■ EXERCISE OBJECTIVE:
Copy, exactly and without additions, every line in the records below from the one holding "1454x840 pixels." through the one holding "Screen dimensions: 1370x896", both ends included.

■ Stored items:
▬▬▬

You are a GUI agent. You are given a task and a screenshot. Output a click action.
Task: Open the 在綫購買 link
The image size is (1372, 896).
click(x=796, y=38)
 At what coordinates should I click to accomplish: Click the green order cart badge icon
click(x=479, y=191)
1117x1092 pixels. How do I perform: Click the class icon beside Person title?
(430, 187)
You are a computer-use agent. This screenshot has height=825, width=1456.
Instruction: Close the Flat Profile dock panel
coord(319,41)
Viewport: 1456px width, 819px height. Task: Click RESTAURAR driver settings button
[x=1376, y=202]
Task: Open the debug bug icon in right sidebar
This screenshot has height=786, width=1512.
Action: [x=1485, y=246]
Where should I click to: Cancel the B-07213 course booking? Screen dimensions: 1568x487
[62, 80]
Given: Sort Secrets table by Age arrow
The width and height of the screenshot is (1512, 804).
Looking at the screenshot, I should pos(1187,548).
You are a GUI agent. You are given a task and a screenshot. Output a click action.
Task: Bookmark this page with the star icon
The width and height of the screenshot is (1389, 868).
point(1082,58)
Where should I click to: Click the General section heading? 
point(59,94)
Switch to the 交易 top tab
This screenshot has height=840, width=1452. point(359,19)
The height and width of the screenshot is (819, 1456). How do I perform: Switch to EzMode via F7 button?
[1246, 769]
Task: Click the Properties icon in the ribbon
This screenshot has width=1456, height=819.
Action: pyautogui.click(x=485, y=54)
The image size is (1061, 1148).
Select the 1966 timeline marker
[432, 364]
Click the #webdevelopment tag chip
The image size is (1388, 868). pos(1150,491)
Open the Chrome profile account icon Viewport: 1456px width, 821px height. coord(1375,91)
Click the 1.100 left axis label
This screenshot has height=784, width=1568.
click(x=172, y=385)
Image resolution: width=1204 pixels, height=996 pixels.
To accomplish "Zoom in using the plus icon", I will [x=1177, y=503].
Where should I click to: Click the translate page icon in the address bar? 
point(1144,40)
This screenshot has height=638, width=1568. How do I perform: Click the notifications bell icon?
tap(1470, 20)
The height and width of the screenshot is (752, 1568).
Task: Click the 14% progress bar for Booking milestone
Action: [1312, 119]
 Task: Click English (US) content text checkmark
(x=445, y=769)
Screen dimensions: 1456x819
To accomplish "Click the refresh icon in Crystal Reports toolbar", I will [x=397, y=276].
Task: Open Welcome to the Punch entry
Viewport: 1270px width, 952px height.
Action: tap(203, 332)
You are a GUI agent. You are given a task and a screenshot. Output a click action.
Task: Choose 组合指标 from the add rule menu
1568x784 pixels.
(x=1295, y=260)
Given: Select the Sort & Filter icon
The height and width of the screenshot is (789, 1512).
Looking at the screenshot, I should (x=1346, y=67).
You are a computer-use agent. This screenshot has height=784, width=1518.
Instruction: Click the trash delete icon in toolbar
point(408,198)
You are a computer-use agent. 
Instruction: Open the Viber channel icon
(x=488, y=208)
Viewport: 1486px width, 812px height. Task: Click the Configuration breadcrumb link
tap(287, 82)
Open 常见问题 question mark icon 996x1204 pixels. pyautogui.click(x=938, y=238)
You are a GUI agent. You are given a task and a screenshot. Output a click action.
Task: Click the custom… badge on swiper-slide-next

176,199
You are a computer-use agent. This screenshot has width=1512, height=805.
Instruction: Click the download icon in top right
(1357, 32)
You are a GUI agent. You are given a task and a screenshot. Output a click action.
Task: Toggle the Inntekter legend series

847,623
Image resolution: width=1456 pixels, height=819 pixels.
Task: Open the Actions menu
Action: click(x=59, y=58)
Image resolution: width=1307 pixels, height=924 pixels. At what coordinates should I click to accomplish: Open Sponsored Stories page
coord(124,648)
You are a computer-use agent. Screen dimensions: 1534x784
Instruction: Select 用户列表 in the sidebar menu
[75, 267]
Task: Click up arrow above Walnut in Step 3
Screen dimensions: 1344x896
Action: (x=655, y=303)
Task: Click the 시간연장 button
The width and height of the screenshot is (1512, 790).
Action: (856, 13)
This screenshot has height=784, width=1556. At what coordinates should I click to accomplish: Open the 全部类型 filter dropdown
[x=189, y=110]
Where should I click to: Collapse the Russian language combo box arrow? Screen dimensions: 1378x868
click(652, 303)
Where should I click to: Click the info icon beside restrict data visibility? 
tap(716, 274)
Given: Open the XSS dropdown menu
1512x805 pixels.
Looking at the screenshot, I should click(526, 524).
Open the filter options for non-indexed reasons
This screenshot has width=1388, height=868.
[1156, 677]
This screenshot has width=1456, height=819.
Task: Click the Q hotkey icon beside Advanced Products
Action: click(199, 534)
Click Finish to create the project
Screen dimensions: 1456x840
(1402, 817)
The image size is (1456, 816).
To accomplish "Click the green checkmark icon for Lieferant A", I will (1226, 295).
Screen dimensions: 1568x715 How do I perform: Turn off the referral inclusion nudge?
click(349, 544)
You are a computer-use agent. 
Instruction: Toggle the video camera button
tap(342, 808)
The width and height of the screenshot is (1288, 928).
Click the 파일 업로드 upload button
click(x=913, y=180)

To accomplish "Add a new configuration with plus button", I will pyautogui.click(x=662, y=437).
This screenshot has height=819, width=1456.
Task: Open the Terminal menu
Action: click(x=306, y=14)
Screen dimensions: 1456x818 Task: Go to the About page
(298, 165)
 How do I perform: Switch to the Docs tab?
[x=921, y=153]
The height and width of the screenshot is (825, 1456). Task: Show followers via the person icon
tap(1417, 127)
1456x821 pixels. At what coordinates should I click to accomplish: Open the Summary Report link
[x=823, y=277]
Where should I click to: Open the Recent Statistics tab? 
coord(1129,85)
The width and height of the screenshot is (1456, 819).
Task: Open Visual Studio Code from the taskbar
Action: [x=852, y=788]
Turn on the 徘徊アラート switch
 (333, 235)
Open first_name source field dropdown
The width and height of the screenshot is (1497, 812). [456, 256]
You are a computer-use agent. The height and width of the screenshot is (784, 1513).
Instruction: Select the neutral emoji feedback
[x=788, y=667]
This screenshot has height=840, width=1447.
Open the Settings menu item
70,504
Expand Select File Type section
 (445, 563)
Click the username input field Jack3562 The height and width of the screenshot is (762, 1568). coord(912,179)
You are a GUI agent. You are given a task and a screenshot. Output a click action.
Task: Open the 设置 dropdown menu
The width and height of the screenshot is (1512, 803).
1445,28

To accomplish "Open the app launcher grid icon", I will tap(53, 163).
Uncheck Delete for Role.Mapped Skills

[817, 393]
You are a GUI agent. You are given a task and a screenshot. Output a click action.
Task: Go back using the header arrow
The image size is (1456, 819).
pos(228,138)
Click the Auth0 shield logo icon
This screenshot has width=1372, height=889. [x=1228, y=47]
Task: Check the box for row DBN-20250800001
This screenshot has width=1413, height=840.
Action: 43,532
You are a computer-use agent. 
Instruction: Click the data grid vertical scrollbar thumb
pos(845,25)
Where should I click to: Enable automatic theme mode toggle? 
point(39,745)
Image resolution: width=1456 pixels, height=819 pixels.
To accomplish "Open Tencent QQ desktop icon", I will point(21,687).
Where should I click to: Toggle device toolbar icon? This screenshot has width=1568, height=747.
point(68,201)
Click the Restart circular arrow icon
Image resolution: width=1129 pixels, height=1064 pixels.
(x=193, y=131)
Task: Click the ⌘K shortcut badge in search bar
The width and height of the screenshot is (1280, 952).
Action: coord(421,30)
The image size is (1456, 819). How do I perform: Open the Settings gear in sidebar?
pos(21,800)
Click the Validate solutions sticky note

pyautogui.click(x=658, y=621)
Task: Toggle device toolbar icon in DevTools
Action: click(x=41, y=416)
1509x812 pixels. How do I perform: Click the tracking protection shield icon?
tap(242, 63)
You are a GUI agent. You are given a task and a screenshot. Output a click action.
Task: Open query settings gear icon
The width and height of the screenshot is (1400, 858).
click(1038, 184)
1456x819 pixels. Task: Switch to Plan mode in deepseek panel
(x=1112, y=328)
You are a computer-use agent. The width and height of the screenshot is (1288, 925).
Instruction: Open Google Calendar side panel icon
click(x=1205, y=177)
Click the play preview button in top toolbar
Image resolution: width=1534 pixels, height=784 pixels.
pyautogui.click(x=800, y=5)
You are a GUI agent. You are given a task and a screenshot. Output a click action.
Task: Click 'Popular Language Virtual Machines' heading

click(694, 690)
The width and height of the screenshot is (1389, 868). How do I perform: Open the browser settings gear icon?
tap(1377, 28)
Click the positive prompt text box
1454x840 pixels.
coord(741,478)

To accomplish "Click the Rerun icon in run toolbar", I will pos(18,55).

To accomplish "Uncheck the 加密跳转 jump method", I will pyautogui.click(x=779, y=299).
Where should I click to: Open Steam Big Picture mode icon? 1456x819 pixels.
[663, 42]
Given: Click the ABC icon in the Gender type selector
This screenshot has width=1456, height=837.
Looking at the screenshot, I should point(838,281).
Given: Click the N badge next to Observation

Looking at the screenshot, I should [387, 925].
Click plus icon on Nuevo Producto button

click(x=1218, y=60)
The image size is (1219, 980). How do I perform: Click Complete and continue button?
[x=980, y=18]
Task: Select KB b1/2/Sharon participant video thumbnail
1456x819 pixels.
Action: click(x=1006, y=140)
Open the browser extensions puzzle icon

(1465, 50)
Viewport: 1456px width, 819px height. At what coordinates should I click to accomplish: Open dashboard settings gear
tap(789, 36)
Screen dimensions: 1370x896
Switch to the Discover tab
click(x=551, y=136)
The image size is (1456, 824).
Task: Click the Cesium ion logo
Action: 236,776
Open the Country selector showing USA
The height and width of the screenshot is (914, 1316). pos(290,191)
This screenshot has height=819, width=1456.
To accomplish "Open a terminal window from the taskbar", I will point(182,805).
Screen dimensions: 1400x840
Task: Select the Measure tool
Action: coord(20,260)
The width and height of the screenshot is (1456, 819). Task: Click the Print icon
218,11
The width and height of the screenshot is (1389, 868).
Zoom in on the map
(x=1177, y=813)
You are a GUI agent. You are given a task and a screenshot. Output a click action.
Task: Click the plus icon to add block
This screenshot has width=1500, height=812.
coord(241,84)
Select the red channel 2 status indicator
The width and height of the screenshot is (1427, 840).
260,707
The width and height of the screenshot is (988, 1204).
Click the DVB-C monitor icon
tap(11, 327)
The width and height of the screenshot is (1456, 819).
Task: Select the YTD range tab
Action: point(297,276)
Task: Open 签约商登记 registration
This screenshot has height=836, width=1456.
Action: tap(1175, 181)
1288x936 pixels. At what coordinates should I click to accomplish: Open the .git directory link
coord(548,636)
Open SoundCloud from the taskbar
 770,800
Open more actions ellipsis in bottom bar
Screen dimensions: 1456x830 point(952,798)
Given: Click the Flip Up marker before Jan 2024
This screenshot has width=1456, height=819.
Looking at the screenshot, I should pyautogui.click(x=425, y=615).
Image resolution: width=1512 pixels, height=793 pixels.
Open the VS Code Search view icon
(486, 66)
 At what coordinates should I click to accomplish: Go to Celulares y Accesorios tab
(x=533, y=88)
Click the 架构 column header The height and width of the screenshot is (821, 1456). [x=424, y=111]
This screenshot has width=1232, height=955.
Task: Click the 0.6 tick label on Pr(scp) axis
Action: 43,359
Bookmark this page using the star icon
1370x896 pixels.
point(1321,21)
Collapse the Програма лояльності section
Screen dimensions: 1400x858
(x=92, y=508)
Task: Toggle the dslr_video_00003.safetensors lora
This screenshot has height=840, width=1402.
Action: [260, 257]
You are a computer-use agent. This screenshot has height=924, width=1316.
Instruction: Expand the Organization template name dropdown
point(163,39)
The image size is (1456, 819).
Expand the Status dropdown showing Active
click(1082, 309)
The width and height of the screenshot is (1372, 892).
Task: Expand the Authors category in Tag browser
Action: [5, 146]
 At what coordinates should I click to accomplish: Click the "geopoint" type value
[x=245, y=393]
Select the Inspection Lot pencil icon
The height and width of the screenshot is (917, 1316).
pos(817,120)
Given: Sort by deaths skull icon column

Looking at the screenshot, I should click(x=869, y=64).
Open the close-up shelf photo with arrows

▬▬▬

■ WRITTEN ANSWER:
1454x840 pixels.
coord(741,478)

To accomplish "Click the Rerun icon in run toolbar", I will pos(18,55).

To accomplish "Uncheck the 加密跳转 jump method", I will pyautogui.click(x=779, y=299).
Where should I click to: Open Steam Big Picture mode icon? 1456x819 pixels.
[663, 42]
Given: Click the ABC icon in the Gender type selector
This screenshot has width=1456, height=837.
Looking at the screenshot, I should point(838,281).
Given: Click the N badge next to Observation

Looking at the screenshot, I should [387, 925].
Click plus icon on Nuevo Producto button

click(x=1218, y=60)
The image size is (1219, 980). How do I perform: Click Complete and continue button?
[x=980, y=18]
Task: Select KB b1/2/Sharon participant video thumbnail
1456x819 pixels.
Action: click(x=1006, y=140)
Open the browser extensions puzzle icon

(1465, 50)
Viewport: 1456px width, 819px height. At what coordinates should I click to accomplish: Open dashboard settings gear
tap(789, 36)
Screen dimensions: 1370x896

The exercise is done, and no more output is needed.